Listen to the Oral History
Black Ash Camp (before 1980)
“We lived in the lane way in a wagon in the Black Ash, It was a lovely homely place. There wasn’t a Traveller name in Ireland that didn’t come through the Black Ash when we were nomadic “
The area was known as the Black Ash camp and was a permanent home to Traveller families, as well as providing a safe, welcoming, stopping place for visiting nomadic Traveller families – who stayed for days, months or sometimes years. The Black Ash camp is remembered as one of the most important historic camps in Cork for nomadic Travellers, of many different families and surnames from all over Ireland and the UK stopping and passing through. At this time, the Black Ash area was countryside and lane ways beyond the edge of the city. Travellers brought music, stories, tinsmithing, horses and barreltop wagons to the area. This was a time of great freedom for Travellers in Ireland.
“there was always a fire going, and the food was cooked outside on the fire, things like flat bread baked in a pan, or a supper of spuds and stew and everyone would be fed. And in the evening people could gather around the fire for chat and music and a bit of craic. My father played the melodian around the fire in the evenings”
Black Ash Halting Site (1980-1989)
In 1980 Cork Corporation built a halting site for the Travellers between the land where the Kinsale Road Roundabout is today and reaching over to the edge of the Tramore Valley Park. Halting sites were part of a national policy which aimed to move Travellers off the roadside permanently. Nomadism and camping in traditional areas was also restricted by the local authorities at this time.
“there were only 8 bays in the site, so only 8 families could get a bay. There was still a lot of people living outside the site and then the authorities placed boulders outside the site to prevent Travellers from pulling in and started fining people for a thing they did all their lives”
Families paid rent to stay at the Black Ash halting site, which was had very basic conditions, with a hard surface, outside toilet huts with cold water only shared between families, and 8 bays for families to pull a caravan into. Unusually the site had a caretaker employed by the Corporation who lived in a bungalow on the site.
Travellers from the Black Ash halting site can remember a sense of tradition and a tight knit community. Children grew up in a big extended family with long days playing outside, freedom to explore the surrounding countryside and nights gathered around the camp fire with music and chat.
“the site was one big family, we were all reared like brothers and sisters, people looked out for each other and took care of each other. I really remember the freedom and friendship, everyone helping each other out and the camp fires”

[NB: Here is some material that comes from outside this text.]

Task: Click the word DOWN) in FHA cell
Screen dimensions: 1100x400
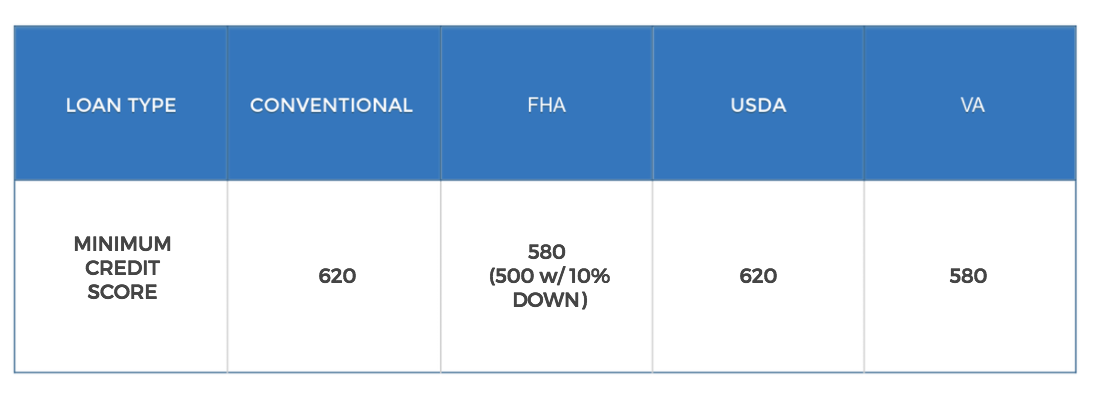Action: click(550, 300)
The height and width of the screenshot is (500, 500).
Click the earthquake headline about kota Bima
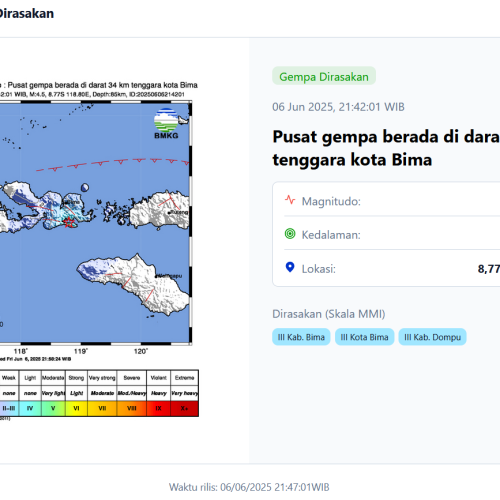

The Oak tree that still grows on the city side of the Kinsale Road Roundabout today was on the boundary of the old halting site and children who grew up on the site have fond memories of playing on this tree with rope and tyre swings.
Some Travellers who lived in the Black Ash site kept horses in nearby fields in the Ballyphehane area.
Connections with the local community
There were many positive friendships and connections between the Travellers of the Blackash and the local parish of Ballyphehane. There are many friendships between children and adults between the communities. Travellers were respected in the area for repairing goods, like fixing umbrellas or sharpening tools.
Settled men from the local Ballyphehane area worked side by side with Travellers “dump scraping”, gathering scrap for recycling
“we grew up with the lads from the site, down doing the scrap together, that’s how we filled the days”.
The city dump
Cork Corporation opened the city Landfill site in the Black Ash in December 1976 (4 years before the halting site was built alongside it). Traveller men from the Black Ash site worked gathering scrap metal from this city dump. Scrap was gathered from the dump, then cleaned and sorted on the halting site before being sold on. Other reusable items were gathered from the dump and re used or sold locally. Settled men from the local Ballyphehane area worked side by side with Travellers gathering items for reuse. Travellers from the site led the way in recycling scrap, at a time when there was very little knowledge about recycling in the wider community.
“the men worked really hard gathering scrap from the dump for recycling, they carried it to the site in bags on their backs. Then in the evening, they would be cleaning the scrap, stripping wire, the noise of banging on aluminium and steel”
Unfortunately, the poor living conditions on the halting site and its location, right beside the city dump affected the health of the families living there. Toxic smells from the dump as well as problems with rats were common. From the mid 1980’s, Traveller families from the Black Ash, supported by a local doctor and clergy began lobbying the council for better accommodation. This included media coverage and a public protest at Cork County Hall.
“There were so many rats on the site, you could see a pot running across the road ..the rat was under the pot. I remember a group of the men catching a rat putting him in a cage and talking him out to the county hall and asking to see the city manager to ask him would you live like this?”
The Black Ash site was closed around 1989 to make way for the development of the South Ring Road and the families were moved from caravans into houses. Although Travellers are still part of the local community in Ballyphehane – nomadism and the traditions and freedom that went with it are no longer possible.